Scan the records below for the line with "The image size is (840, 490)." and the line with "Task: Open Personal Items List for Males". Repeat those two lines and every line between them exactly, and nothing else.
*** Begin section ***
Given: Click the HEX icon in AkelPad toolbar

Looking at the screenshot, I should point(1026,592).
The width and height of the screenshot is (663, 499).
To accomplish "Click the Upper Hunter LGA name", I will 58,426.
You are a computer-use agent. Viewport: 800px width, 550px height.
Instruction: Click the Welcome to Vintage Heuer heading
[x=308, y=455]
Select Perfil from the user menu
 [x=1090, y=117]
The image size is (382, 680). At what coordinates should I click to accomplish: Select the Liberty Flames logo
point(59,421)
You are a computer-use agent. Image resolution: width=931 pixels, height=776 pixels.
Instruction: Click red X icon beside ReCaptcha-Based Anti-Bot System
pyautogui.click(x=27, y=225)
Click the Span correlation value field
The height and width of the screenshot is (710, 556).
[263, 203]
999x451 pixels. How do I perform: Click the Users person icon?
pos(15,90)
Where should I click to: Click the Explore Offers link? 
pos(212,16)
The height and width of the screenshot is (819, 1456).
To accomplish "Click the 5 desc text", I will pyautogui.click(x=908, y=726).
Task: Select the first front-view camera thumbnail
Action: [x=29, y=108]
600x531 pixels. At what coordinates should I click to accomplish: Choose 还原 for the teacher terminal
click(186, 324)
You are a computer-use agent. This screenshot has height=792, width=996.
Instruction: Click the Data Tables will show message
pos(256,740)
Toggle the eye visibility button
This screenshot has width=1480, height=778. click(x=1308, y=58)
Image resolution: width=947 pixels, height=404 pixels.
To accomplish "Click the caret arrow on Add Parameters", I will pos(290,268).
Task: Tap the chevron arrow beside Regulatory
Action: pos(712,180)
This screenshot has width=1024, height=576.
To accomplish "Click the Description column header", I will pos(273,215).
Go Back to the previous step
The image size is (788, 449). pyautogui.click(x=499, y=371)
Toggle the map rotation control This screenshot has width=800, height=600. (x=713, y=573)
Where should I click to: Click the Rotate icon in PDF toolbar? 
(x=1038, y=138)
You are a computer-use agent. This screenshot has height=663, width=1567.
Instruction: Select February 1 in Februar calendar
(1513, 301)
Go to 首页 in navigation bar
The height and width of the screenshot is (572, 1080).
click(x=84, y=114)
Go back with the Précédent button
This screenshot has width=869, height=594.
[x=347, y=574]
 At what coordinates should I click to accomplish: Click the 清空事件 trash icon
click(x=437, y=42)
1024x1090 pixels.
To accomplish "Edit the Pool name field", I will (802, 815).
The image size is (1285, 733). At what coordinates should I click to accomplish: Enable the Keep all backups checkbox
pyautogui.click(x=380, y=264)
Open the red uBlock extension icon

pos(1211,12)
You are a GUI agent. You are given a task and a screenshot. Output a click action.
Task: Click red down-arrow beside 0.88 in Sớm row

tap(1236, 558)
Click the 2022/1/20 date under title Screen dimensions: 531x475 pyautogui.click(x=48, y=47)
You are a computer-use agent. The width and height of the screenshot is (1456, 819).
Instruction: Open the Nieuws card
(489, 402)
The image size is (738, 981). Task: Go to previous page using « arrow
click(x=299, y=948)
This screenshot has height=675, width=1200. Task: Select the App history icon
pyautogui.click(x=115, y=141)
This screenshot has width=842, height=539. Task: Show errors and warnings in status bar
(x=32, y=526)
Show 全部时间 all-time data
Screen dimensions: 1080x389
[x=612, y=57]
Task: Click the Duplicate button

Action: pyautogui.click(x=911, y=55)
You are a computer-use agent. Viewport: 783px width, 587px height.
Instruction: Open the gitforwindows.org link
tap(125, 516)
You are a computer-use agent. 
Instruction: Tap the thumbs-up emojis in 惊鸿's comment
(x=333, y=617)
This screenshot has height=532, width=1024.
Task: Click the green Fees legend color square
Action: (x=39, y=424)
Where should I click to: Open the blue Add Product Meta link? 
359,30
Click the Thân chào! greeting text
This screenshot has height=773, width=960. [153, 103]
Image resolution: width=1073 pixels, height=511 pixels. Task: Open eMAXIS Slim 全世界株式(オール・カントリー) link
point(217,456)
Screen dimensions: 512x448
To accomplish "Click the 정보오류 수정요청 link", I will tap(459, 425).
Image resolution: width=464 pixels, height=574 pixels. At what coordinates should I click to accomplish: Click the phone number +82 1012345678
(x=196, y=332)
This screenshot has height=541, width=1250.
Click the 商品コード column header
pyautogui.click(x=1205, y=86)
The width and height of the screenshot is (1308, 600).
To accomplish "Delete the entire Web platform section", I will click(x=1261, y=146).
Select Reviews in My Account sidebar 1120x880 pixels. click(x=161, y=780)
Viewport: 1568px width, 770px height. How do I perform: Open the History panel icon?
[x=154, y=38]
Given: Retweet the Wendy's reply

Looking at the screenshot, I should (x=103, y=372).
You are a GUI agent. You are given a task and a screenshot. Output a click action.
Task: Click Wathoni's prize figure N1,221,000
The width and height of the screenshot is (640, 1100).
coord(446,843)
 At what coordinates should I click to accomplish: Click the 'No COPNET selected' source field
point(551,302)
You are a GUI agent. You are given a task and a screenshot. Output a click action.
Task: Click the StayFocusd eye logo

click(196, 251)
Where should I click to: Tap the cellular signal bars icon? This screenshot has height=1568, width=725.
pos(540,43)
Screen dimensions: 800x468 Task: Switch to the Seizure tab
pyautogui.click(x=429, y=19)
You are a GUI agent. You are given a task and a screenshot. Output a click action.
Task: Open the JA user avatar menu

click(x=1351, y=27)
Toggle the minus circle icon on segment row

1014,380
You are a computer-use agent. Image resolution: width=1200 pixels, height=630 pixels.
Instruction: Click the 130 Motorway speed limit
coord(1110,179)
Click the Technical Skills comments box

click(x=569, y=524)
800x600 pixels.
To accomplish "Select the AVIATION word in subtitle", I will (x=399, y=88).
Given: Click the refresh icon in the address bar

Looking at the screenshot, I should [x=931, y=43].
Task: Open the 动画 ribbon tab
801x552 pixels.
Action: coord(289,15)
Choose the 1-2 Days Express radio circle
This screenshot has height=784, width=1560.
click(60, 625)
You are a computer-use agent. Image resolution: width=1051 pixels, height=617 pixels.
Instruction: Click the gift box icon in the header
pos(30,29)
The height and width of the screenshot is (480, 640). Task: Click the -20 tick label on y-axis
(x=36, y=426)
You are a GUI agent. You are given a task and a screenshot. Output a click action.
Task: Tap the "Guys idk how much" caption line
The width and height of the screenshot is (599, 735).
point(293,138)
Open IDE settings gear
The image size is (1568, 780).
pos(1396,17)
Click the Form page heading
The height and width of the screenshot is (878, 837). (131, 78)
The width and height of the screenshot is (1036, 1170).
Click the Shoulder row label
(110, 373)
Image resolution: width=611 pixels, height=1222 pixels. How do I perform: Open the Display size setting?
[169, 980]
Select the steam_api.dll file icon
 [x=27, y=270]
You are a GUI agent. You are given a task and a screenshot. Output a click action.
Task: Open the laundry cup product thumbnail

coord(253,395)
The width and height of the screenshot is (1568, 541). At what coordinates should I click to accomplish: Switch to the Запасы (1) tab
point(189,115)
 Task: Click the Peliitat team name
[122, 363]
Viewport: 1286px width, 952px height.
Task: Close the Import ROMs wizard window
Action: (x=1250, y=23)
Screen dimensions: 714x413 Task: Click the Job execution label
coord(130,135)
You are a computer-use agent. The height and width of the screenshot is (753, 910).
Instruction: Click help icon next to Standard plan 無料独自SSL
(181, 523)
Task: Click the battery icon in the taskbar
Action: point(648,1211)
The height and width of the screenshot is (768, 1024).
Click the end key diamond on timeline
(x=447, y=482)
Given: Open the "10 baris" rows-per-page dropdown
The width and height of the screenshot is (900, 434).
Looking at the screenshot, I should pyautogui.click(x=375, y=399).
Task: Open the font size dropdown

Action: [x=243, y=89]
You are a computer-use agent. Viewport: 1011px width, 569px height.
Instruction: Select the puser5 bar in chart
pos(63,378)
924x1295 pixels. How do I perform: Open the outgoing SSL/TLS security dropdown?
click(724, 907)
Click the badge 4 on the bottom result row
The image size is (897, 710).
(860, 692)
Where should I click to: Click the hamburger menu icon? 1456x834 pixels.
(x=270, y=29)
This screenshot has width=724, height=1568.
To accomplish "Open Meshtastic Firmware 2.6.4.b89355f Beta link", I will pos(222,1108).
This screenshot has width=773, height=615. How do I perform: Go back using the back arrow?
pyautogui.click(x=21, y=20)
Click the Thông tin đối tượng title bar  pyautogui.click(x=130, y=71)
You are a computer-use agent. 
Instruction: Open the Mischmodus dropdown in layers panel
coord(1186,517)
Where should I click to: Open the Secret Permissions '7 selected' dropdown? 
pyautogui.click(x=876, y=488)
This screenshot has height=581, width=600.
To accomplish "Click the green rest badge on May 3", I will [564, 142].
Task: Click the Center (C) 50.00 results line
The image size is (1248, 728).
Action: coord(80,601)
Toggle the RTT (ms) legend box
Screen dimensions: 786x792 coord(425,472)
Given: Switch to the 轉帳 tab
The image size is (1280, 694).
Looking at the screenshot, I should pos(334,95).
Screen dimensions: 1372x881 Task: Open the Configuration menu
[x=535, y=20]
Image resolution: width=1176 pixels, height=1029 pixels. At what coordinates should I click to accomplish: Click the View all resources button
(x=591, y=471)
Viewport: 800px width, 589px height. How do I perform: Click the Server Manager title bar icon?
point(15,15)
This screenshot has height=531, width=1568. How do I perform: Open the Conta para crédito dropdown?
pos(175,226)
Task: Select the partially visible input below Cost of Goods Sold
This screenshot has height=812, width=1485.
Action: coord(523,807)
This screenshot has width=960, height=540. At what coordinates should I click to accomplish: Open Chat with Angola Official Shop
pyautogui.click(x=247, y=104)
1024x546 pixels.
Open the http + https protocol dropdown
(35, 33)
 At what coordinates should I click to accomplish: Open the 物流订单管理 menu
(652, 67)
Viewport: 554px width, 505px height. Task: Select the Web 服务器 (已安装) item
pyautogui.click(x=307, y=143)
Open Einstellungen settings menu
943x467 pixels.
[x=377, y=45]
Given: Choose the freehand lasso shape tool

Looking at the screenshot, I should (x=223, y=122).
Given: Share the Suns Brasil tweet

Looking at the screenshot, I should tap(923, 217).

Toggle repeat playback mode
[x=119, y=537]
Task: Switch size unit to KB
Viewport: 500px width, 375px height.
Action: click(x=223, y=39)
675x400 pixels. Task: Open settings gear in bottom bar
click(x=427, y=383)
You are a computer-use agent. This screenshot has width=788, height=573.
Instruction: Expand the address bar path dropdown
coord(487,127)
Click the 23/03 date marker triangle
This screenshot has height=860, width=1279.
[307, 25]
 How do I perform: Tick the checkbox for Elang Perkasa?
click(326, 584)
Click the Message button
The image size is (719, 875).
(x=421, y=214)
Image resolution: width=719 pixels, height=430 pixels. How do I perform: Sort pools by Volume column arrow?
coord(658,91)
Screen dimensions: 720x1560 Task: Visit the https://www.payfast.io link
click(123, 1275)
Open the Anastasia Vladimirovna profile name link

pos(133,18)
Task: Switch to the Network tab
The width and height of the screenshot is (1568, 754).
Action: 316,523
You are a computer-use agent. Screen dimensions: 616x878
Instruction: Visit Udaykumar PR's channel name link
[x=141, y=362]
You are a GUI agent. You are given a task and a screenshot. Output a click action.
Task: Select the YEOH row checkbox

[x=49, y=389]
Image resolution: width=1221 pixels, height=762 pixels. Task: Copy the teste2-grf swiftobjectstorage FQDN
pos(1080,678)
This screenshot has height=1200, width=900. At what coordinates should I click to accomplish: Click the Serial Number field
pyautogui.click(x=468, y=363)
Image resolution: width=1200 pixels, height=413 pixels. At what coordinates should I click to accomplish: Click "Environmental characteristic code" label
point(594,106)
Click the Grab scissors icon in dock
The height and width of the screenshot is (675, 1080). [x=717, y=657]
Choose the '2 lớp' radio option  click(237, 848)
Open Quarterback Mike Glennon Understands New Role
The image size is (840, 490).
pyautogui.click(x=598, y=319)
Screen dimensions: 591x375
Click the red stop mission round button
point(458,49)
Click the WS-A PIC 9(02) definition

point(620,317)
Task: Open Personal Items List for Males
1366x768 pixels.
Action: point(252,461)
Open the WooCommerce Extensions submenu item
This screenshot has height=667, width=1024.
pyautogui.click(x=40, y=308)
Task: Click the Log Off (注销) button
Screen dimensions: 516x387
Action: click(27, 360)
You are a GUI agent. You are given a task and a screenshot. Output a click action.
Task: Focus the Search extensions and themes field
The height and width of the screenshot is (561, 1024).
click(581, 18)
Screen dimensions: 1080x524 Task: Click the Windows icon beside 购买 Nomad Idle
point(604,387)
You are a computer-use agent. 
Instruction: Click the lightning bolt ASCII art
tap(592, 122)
*** End section ***
• [Result of this exercise]
The image size is (840, 490).
pyautogui.click(x=598, y=319)
Screen dimensions: 591x375
Click the red stop mission round button
point(458,49)
Click the WS-A PIC 9(02) definition

point(620,317)
Task: Open Personal Items List for Males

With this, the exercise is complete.